The Cootamundra Herald is a former printed bi-weekly newspaper now existing only on-line and containing little or no news of direct relevance to the community of Cootamundra, New South Wales, Australia. The Herald website carries syndicated non-local copy with occasional government media releases referring to local issues. Following the purchase of the masthead in 2019 by Australian Community Media, the Herald office which had existed for 144 years in the main street was closed and local staff were forced to work part-time from home. The staff resigned or were eventually sacked, and there are now no local Herald employees generating content related to the town.

Some duties of a local newspaper have been undertaken by the Twin Towns Times of Harden-Murrumburrah.

== Newspaper history ==

The Cootamundra Herald, originally subtitled Murrumburrah, Bethungra and Bland Advertiser, was founded by Thomas Campbell Brown (c. 1855 – 7 April 1936) and Frederick Pinkstone (1847 – 2 January 1922) and first published on 30 January 1877. Brown, a friend of Pinkstone for even longer than they were business partners, left for Sydney in 1883, and Pinkstone continued as editor until 1916, when he was forced to retire due to illness.
He called on his son William Henry Pinkstone (died 2 March 1953) to take over the editorship which he did until the age of 75 and held the ownership until his death at 78.
William Henry's son Harry Pinkstone then inherited the paper and edited it for five years before his own death at the age of 48. Harry Pinkstone's widow eventually sold the newspaper to the Bradley family in 1963. On 2 October 1990 the Bradley family sold the newspaper to Rural Press Limited which merged with Fairfax in 2007.

Fairfax sold its regional mastheads to the Nine Network in 2018, and Nine sold them to Antony Catalano's Australian Community Media in 2019.

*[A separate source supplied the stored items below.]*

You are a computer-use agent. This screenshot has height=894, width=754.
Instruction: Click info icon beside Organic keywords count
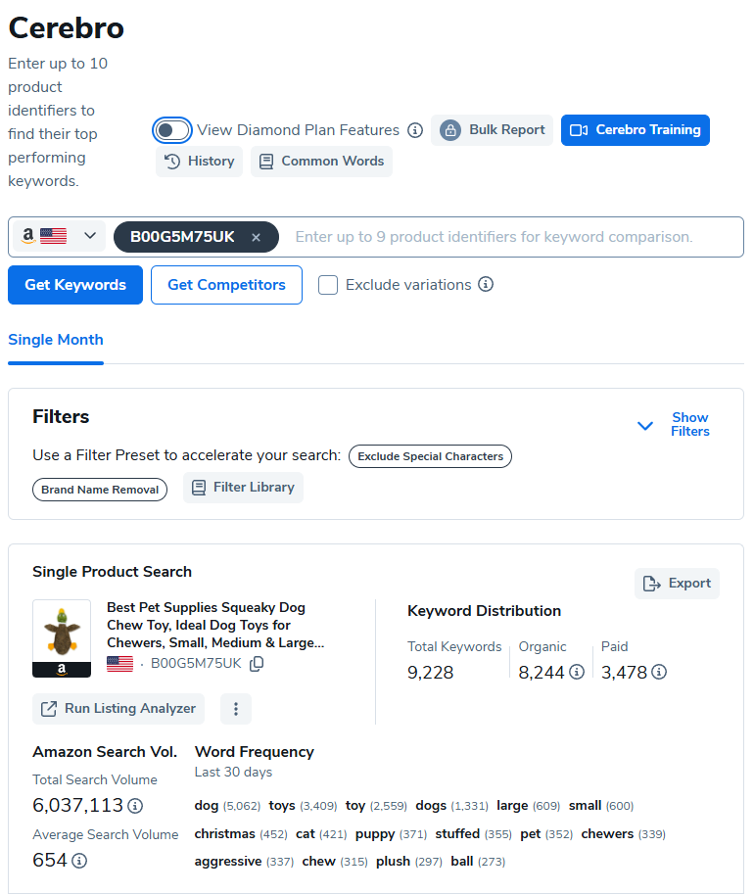click(577, 672)
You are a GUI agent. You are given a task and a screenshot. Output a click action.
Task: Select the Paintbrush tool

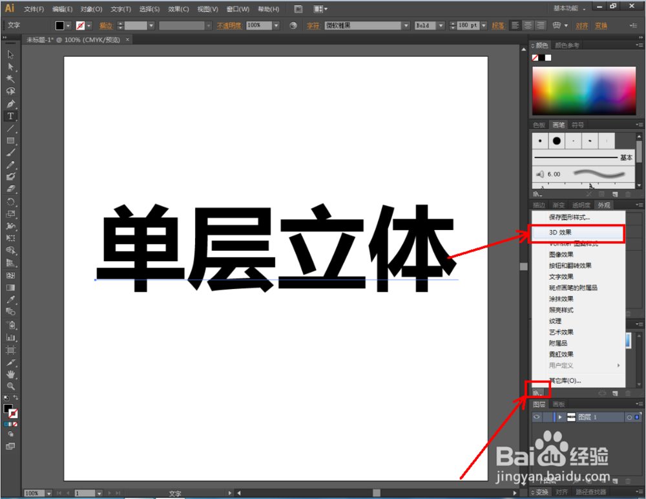[10, 153]
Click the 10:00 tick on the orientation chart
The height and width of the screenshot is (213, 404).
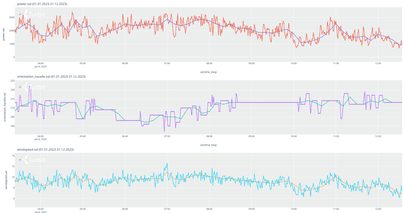(x=294, y=136)
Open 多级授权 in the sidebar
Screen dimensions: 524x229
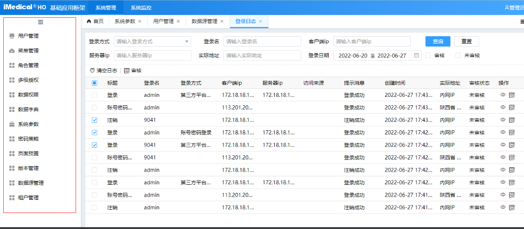click(28, 80)
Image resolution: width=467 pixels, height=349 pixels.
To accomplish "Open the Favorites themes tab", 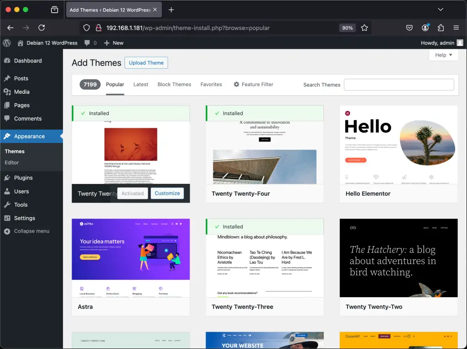I will [211, 84].
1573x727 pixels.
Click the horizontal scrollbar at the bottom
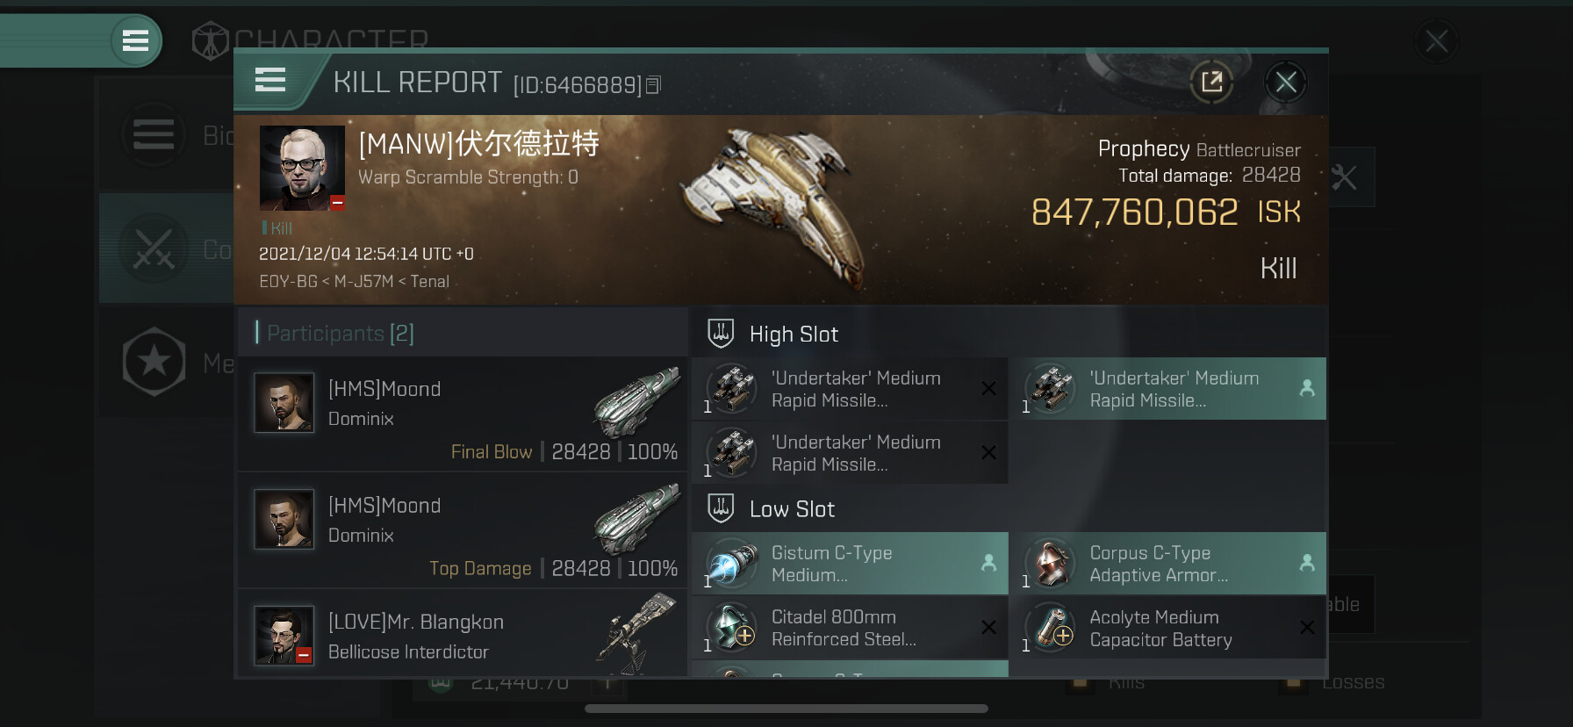click(787, 709)
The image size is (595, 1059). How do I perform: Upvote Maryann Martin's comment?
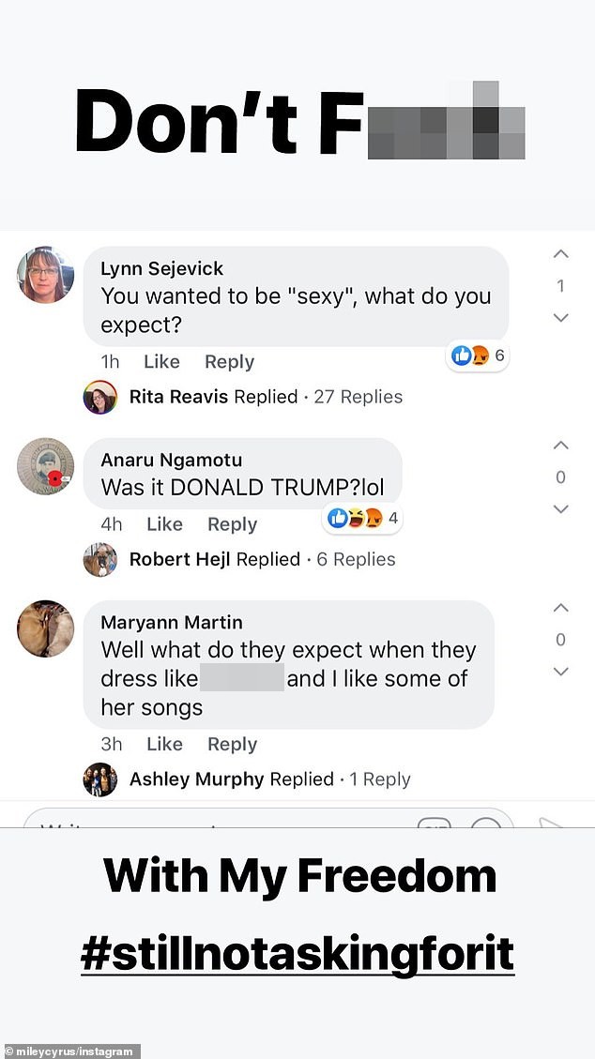pos(560,608)
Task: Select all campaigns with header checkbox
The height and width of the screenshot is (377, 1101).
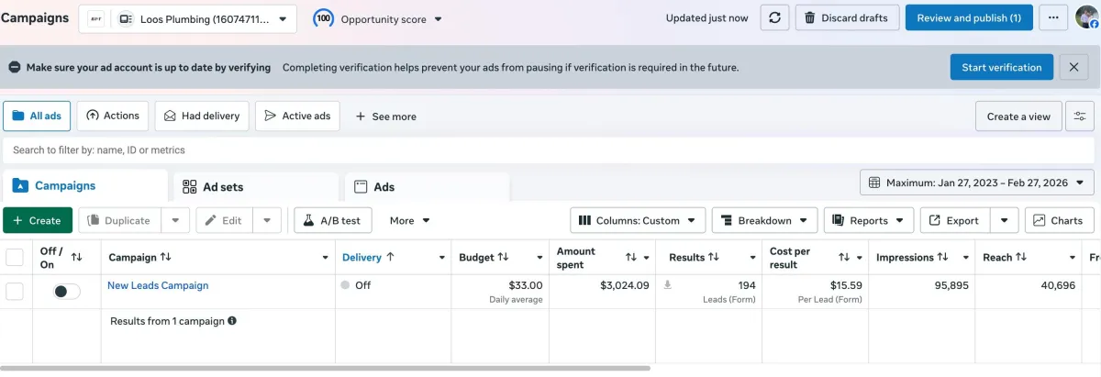Action: click(x=15, y=257)
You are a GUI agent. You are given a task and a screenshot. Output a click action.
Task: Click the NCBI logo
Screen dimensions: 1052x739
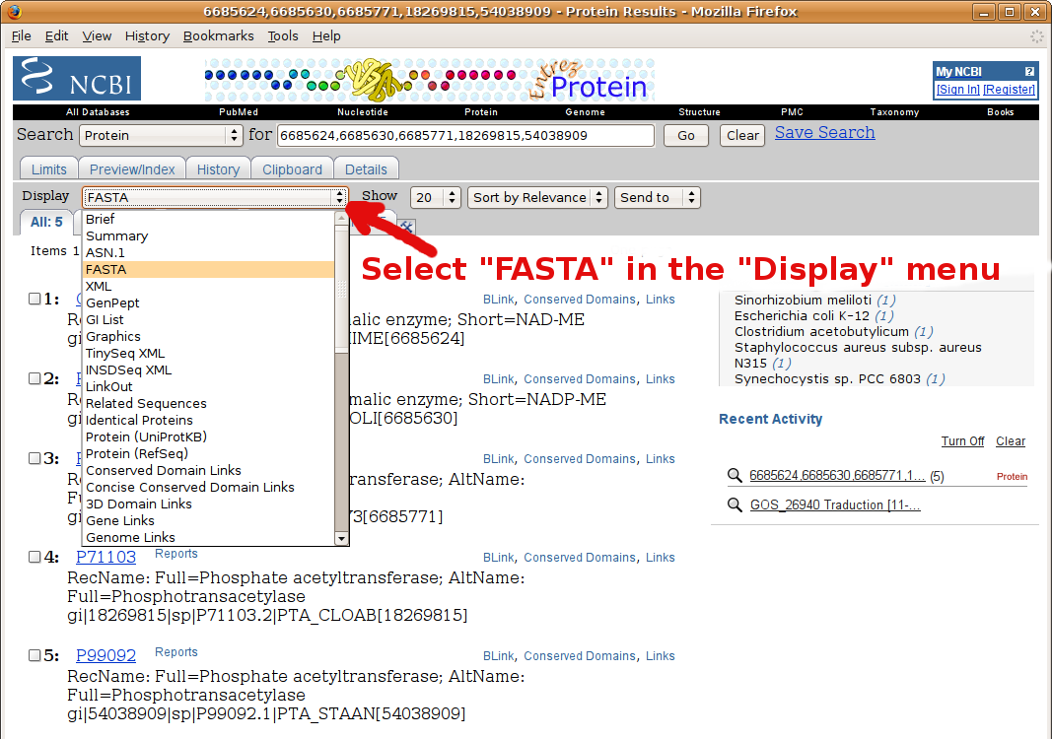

Barry Clarke was the longest standing editor of The Cootamundra Herald, a position he held from approximately 1965-1997. He was known for his strong editorial and campaigning for the benefits of the community.

Between approximately 1946 and 1954 the newspaper issued in a daily frequency and was briefly titled Cootamundra Daily Herald.

More recently it was published twice weekly (Wednesday and Friday) both on-line and as hard copy until 17 March 2020, when the printed version was suspended, initially for three months, and then stopped altogether. Management attributed this to the "economic decline that attended the COVID-19 pandemic". However a more likely reason is that Australian Community Media could not make the paper generate sufficient profit to support head office overheads. Another printed newspaper, the Cootamundra Times, which commenced publication immediately after the last printed edition of the Herald, has consistently attracted sufficient support from advertisers to continue publication. Australian Community Media has downgraded or discontinued many other regional newspapers. Independently-owned newspapers in nearby Gundagai and Temora continued to publish throughout the pandemic, demonstrating that local ownership is a far more resilient model for newspaper publication that ownership by large chains like Fairfax and ACM.

==Competition==
In August 1882 the Cootamundra Liberal was founded, for many years owned by Edwin Doidge, father of Frederick W. Doidge.
In 1928, shortly after being renamed the Cootamundra Daily News, the paper was purchased from its proprietor, William John Bright (c. 1886 – c. 1 April 1966), by the Herald, and discontinued.
The Liberal and the Herald have been confused by commentators. The week after the Herald stopped printing in March 2020, the Cootamundra Times, under local ownership and published in conjunction with the Harden-based Twin Town Times, commenced publication and has published weekly subsequently..

== Digitisation ==
The paper has been digitised as part of the Australian Newspapers Digitisation Program project of the National Library of Australia.